Composé de trente-trois panneaux différents en tout, c'est la section centrale de neuf panneaux, représentant l'histoire de la Genèse qui se trouvent au cœur du plafond ; et qui pourrait être considéré comme le chef-d'œuvre de Michel-Ange. Le Déluge est le deuxième de ces panneaux, et raconte l'histoire du Grand Déluge, lorsque Dieu a noyé la Terre, sauf les occupants de l'Arche de Noé ; qui est visible ici en arrière-plan, flottant sur la montée des eaux.

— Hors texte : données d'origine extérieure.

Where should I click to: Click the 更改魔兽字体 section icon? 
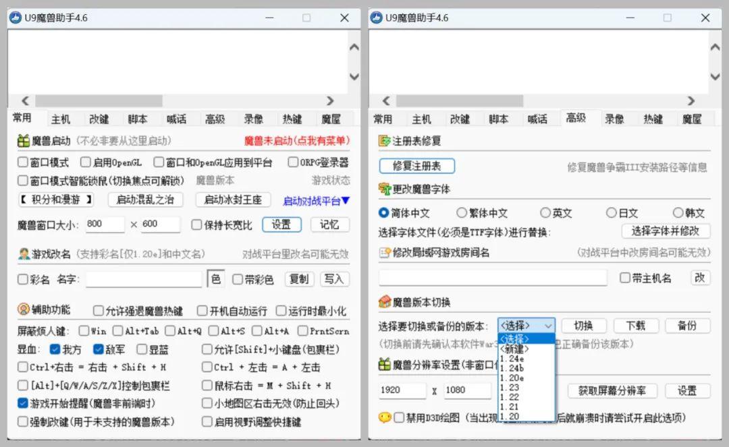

L'Ancien Testament est un texte plus brut, plus violent que le Nouveau, et Michel-Ange ici ne craint pas la notion d'un Dieu vengeur. La peinture est une masse d'énergie qui se tord, alors que des personnages nus cherchent à échapper à la montée des eaux ; la peinture transmet efficacement le sentiment de panique avec des coups de pinceau musclés détaillant les formes déformées des personnes condamnées.

Partout où l'on regarde dans ce tableau, il y a du désespoir, un nœud de personnages au premier plan à gauche escaladant un rocher stérile (et dans un cas un arbre foudroyé aux membres nus, le manque de feuilles de l'arbre étant sûrement un clin d'œil à la façon dont la vie s'en va le monde) se reflète sur la droite par un autre groupe regroupé sous un abri rudimentaire. Au centre de l'image se trouve la scène la plus désespérée de toutes, un groupe dans un bateau qui est visiblement en train de chavirer - sûrement une métaphore de l'impuissance de l'homme face à Dieu tout-puissant. Les seuls à être sauvés sont ceux de l'Arche, que l'on peut voir ici encore en train de travailler frénétiquement, le châtiment de Dieu venant peut-être un peu plus tôt que prévu par Noé.

Mais fait-il autre chose ici ? La scène est si désespérée, et la destruction si visiblement imminente, que le spectateur est obligé de s'interroger sur le bien-fondé d'une telle vengeance. Certes, la relation de Michel-Ange amoureux de la vie avec l'Église était parfois difficile à concilier avec ses tendances hédonistes (dans les années suivantes, El Greco devait le considérer comme insuffisamment chrétien), il ne voulait pas peindre le plafond de la chapelle Sixtine, étant occupé à la temps sur la tombe du pape Jules II, et se considérant plus sculpteur que peintre. Des éléments de cette œuvre peuvent nous conduire aux romantiques français de plusieurs siècles plus tard comme Eugène Delacroix et Théodore Géricault. Il a même écrit un poème détaillant à quel point c'était une expérience désagréable. Dans ce contexte, est-il possible que la nature viscérale de ce tableau soit destinée à inviter à la critique ? Faire en sorte que le spectateur remette en question la justesse des actions de Dieu ?

Quelle que soit la motivation de Michel-Ange, ce qui est incontestable, c'est la puissance de cette peinture. Son énergie est presque aussi écrasante que l'eau. L'utilisation de la couleur est magistrale, les eaux sont d'un blanc et d'un gris impitoyables plutôt que d'un bleu parfait. Ce vide furieux et orageux est la toile de fond parfaite pour les tons chair vifs de son peuple alors qu'il tente en vain de s'échapper. Les corps sont représentés avec la précision anatomique habituelle de Michel-Ange et son œil pour la beauté, en particulier de la forme masculine. Les parties humaines de la peinture sont pleines d'action, les corps sont serrés les uns contre les autres, le niveau de détail est incroyable. Mais l'aspect peut-être le plus touchant du Déluge est l'image d'un homme tenant tendrement le corps noyé d'un autre, vraisemblablement son fils. Ainsi, nous avons un acte d'amour au milieu d'un tableau sur la rétribution. Quant à savoir si cela représente l'amour divin ou le genre plus humain, c'est au spectateur de juger.